2005. Crazy B, DJ Pone, Little Mike et DJ Need empruntent le nom d’un marchand de glace et créent Birdy Nam Nam, quelques semaines avant les Transmusicales de Rennes. La brochette sort son fabuleux premier album éponyme, chevauchée électro-jazzy déglinguée. Avec, en apogée, un live furieux à la Cigale, immortalisé sur CD.

Oui mais voilà, trois ans plus tard, ces drôles d’oiseaux de nuit se cassent la gueule de la branche au moment de confirmer toutes leurs belles facultés.

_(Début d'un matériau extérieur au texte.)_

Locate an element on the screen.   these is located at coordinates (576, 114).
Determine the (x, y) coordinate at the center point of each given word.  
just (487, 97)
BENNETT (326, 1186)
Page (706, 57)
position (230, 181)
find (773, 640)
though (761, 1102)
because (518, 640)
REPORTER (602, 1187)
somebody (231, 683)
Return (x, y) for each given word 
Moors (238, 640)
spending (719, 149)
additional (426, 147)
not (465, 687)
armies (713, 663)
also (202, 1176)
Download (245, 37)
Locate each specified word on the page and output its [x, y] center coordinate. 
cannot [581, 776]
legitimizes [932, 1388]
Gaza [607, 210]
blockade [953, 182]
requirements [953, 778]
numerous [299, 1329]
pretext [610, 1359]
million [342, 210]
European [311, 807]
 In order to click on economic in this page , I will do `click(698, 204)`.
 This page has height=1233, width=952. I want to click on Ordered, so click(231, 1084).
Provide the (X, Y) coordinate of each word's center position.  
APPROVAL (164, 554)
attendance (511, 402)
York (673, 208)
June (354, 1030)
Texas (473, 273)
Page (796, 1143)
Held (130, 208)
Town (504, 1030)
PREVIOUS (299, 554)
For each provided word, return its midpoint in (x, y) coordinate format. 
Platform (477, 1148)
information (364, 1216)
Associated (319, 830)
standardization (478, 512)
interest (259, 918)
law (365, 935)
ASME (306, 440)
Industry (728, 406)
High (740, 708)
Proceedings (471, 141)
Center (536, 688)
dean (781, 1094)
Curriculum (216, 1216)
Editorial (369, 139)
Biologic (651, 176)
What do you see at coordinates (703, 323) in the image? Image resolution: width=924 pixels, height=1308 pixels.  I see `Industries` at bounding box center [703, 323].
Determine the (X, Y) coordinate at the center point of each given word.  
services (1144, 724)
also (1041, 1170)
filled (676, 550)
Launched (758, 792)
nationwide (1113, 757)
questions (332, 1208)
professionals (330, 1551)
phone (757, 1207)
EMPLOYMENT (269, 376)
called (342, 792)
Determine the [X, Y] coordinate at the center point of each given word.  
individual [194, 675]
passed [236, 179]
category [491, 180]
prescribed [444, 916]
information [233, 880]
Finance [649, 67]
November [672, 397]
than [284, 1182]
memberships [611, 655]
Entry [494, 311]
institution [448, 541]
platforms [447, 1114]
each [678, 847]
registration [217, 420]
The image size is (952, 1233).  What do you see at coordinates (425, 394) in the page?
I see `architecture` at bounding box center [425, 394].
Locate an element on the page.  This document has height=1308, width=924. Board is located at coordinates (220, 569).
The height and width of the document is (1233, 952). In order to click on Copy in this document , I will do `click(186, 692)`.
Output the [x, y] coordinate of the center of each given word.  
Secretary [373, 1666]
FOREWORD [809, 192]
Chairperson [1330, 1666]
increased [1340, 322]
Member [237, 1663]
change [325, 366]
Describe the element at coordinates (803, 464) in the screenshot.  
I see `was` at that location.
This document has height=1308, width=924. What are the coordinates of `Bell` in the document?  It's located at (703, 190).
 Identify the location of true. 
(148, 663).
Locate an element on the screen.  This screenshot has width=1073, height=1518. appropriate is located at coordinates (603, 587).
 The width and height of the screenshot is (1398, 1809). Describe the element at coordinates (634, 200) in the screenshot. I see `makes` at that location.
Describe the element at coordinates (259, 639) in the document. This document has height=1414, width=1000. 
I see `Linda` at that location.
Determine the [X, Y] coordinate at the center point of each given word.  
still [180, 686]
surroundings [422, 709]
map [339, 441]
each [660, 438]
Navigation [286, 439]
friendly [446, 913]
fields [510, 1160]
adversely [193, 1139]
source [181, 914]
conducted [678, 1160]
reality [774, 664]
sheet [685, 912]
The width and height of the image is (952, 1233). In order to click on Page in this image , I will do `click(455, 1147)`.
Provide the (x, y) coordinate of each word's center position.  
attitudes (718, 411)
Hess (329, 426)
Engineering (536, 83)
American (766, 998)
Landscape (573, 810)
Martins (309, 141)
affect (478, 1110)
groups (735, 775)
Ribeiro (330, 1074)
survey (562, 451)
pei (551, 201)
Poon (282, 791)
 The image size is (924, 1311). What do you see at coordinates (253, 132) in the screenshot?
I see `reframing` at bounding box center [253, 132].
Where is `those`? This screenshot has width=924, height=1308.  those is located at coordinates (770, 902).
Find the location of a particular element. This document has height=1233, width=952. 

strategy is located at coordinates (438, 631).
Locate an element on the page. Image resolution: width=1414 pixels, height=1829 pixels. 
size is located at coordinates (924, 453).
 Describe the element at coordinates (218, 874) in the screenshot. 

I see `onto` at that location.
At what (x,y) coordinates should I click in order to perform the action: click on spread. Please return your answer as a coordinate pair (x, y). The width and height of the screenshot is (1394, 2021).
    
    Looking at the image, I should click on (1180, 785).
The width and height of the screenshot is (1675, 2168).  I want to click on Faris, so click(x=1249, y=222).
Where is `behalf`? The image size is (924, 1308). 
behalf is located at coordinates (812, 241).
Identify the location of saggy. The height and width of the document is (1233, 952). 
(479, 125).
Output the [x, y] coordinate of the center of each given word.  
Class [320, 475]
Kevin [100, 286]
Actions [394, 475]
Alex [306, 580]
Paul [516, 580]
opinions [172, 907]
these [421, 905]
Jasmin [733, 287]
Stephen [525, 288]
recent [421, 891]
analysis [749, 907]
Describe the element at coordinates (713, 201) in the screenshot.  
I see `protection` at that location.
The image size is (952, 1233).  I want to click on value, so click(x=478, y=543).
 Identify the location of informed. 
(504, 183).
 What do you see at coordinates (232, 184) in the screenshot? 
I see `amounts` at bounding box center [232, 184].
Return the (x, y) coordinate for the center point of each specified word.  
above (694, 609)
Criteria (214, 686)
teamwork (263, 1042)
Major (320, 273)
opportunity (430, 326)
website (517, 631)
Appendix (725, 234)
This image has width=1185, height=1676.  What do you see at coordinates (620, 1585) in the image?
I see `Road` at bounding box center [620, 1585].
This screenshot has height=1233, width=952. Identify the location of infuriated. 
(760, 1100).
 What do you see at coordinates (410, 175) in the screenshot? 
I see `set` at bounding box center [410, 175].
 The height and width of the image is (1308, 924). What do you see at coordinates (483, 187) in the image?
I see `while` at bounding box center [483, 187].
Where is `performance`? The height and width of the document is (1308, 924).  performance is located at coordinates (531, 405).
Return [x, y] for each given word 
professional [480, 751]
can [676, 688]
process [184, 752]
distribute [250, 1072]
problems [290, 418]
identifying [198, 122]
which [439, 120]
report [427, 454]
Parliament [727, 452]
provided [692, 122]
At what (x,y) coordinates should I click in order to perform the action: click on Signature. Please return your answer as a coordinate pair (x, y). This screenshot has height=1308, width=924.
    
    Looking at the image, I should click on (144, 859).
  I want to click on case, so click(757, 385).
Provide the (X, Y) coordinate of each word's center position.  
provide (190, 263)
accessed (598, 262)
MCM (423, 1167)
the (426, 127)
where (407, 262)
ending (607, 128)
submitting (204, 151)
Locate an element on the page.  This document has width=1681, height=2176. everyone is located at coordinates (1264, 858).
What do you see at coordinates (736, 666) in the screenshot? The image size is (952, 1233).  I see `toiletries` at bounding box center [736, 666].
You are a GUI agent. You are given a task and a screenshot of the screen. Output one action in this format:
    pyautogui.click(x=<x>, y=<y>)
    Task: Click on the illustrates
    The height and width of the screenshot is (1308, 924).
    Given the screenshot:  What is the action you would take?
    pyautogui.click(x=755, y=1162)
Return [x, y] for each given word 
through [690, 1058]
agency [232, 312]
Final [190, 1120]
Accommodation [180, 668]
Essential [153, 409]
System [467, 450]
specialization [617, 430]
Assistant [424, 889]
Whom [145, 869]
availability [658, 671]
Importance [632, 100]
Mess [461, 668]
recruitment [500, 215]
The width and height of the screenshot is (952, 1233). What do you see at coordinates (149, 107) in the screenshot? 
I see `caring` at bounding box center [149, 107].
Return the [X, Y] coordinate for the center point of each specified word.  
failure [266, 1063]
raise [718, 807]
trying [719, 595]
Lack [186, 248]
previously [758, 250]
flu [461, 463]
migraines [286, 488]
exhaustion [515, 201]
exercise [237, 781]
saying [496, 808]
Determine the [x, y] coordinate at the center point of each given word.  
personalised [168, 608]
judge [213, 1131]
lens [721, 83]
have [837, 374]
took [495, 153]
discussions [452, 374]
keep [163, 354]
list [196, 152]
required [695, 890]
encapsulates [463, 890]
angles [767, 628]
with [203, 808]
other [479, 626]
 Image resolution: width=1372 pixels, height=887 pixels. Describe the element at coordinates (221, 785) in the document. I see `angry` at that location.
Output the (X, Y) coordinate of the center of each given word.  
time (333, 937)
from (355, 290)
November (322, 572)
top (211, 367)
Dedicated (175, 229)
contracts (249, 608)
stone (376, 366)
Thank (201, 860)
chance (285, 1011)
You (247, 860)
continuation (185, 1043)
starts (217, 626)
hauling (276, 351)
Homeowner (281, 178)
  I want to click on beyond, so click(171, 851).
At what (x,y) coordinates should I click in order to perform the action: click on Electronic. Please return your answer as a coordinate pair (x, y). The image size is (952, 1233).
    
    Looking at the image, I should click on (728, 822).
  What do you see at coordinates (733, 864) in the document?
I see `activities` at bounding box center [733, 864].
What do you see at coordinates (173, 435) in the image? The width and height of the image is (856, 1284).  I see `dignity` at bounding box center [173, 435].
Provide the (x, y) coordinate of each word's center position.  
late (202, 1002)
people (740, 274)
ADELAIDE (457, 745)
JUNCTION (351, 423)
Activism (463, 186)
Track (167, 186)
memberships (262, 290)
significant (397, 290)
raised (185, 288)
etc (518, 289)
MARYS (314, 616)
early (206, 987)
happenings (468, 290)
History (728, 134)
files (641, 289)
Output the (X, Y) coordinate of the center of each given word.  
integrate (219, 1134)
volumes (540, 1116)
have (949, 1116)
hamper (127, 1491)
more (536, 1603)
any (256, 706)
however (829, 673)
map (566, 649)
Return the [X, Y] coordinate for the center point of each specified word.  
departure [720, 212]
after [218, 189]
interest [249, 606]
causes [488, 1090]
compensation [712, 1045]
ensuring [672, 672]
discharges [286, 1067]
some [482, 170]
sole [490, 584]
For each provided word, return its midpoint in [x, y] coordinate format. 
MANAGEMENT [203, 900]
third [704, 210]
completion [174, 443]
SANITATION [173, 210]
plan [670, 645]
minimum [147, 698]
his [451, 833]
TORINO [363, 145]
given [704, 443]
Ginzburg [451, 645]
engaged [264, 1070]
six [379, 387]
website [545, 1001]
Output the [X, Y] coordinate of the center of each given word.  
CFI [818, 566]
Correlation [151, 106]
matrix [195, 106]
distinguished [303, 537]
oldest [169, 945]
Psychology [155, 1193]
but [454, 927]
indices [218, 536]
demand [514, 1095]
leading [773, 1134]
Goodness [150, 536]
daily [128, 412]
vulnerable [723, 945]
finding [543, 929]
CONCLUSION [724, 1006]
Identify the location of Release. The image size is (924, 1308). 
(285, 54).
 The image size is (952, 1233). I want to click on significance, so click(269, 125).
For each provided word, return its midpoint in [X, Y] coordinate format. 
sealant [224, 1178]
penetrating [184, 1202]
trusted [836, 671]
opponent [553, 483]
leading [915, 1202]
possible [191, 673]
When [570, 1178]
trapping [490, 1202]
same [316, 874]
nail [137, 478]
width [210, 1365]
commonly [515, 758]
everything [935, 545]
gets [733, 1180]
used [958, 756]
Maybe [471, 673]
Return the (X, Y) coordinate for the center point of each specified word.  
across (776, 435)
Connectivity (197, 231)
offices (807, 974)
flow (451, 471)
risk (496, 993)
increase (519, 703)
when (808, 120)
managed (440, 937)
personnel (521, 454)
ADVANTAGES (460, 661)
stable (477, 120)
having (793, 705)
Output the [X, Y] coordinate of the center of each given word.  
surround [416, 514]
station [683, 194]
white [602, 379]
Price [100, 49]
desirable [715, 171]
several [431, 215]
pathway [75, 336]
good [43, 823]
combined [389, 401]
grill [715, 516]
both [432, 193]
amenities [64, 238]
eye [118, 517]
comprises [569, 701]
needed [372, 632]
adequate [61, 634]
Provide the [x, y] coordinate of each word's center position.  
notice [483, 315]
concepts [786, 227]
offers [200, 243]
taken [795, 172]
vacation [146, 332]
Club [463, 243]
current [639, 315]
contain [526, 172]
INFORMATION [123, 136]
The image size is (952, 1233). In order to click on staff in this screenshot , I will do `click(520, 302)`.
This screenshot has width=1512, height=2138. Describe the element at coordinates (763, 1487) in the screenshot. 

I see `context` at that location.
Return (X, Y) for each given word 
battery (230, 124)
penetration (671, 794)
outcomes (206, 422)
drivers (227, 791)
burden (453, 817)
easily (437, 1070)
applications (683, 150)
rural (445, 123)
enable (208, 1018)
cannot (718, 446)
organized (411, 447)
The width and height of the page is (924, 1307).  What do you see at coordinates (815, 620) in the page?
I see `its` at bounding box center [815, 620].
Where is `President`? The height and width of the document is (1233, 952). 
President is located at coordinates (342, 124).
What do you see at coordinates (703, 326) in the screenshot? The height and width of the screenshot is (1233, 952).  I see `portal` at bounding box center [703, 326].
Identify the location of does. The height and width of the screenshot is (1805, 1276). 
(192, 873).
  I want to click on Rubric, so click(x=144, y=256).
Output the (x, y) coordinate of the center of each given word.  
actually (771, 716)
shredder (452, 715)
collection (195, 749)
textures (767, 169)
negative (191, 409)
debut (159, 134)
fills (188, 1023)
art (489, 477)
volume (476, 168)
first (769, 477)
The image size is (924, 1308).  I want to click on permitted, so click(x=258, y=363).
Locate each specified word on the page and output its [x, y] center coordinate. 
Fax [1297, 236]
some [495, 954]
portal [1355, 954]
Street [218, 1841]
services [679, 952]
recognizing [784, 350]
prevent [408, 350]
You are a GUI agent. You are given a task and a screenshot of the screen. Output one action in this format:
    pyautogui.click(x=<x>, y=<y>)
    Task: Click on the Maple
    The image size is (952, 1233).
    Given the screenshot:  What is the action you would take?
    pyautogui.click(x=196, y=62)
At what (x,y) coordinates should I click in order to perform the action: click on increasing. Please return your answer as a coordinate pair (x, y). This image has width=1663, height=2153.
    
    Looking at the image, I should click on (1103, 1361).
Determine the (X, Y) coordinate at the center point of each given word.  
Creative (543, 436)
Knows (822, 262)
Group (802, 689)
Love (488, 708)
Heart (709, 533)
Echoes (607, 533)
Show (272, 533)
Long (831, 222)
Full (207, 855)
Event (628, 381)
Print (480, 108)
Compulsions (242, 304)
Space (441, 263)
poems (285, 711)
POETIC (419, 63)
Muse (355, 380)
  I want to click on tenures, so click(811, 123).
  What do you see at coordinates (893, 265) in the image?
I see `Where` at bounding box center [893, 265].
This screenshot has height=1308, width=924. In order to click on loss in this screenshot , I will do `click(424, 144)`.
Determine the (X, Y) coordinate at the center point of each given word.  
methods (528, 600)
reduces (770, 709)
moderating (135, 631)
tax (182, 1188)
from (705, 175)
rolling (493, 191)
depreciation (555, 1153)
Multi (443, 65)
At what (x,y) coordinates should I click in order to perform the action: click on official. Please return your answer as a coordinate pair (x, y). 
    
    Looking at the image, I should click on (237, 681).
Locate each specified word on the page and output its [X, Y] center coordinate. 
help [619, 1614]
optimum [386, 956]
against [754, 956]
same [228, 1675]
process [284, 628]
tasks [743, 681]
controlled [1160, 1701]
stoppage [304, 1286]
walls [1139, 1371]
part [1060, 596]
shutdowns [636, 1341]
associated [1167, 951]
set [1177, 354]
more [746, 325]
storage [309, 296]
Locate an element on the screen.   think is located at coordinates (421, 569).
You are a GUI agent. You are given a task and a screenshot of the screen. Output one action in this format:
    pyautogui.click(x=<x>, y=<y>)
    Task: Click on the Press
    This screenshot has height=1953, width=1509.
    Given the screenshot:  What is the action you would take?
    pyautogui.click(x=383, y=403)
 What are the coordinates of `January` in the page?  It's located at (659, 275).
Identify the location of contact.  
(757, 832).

Malgré des critiques dithyrambiques dans les médias, chez Sourdoreille, on fait plutôt la moue en écoutant les morceaux pompiers et trop testostéronés de « Manual For Sucessful Rioting », sorti le 12 janvier dernier. Et ce malgré la dimension vertigineuse qu’a pris le groupe en live.

Et d’autres « 8 hand’s band » montrent le bout de leur vinyle. A commencer par Pulpalicious, des Dijonnais plutôt inspirés, qui ne succombent pas aux yeux doux du dancefloor. Deux preuves sonores pour illustrer le potentiel de ces messieurs.

 

Pas très loin de la ville de la moutarde, le travail de quatre Gones est aussi parvenu jusqu’à nos oreilles. Il s’agit du Scratch Bandits Crew, encore plus tranquilles que notre pulpeux Dijonnais. Un crew qui joue la carte d’une scénographie qui se démarque des rangs d’oignons habituels.

La nouvelle génération pure platine arrive. Au Nam du père, amen.